Développer ici et vendre dans le monde
Inversago Pharma a réalisé un second financement de 47 millions pour effectuer des études sur des animaux et un dernier de série C en 2022 qui lui a permis de lever 95 millions additionnels pour poursuivre le travail de développement dans le domaine de l’obésité et du diabète de type 2.
« Il faut maintenant poursuivre le développement en vue de la commercialisation du produit. Ça peut nous prendre encore sept ans avant d’arriver avec un médicament, mais notre association avec Novo Nordisk nous donnera les moyens d’y arriver tout comme elle démontre que nous sommes sur la bonne voie », expose François Ravenelle.
L’entreprise danoise va continuer d’exploiter Inversago Pharma comme une entité propre qui a développé son propre réseau de sous-traitants à Montréal.
Depuis la fermeture des laboratoires montréalais des grandes sociétés pharmaceutiques comme AstraZeneca, Pfizer, Merck Frosst ou Boehringer au tournant des années 2010, les chercheurs en biotechnologie ont créé un écosystème fort et innovant à Montréal, comme en témoignent les percées que vient de réaliser Inversago Pharma.
Les grandes sociétés pharmaceutiques ont délocalisé leurs laboratoires de recherche au profit des firmes de biotechnologie qui prennent les risques et amènent des molécules ou des traitements au stade de la précommercialisation. Elles préfèrent payer le gros prix lors des acquisitions plutôt que d’avoir à prendre en charge toute l’infrastructure de recherche et développement.
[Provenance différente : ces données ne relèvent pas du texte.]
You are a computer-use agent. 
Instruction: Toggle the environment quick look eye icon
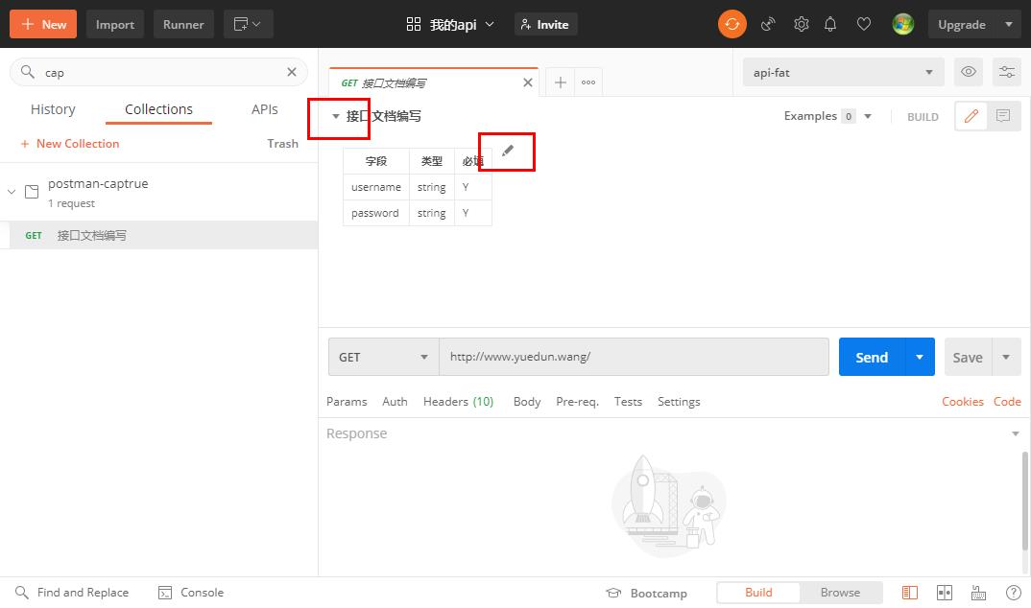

Pour le Fonds de solidarité, qui est un investisseur de premier plan dans le secteur des biotechs depuis son retentissant succès dans IAF Biochem, cet écosystème a encore été payant.
Au cours des cinq dernières années, le Fonds a réalisé des investissements moyens de 1,3 milliard par année, dont 10 % de cette somme a été consacré aux entreprises du secteur des sciences de la vie.
Le Fonds de solidarité était un investisseur dans Clementia Pharmaceuticals et a réalisé une plus-value importante lors de sa vente à Ipsen en 2019, tout comme il a encaissé lors du rachat de Bellus Santé, où il était investisseur.
Le Fonds va encore une fois récolter avec la vente d’Inversago Pharma puisqu’il y avait souscrit par l’entremise des fonds Genesys Capital et Amorchem dans un premier financement, et de façon directe dans la plus récente ronde de série C.
« C’est une transaction importante. On va faire un bon rendement, ce qui est bon pour nos actionnaires, mais cela va nous donner aussi des moyens pour réinvestir dans le secteur », souligne Geneviève Guertin, vice-présidente Placements privés et investissements d’impact – Science de la vie au Fonds de solidarité.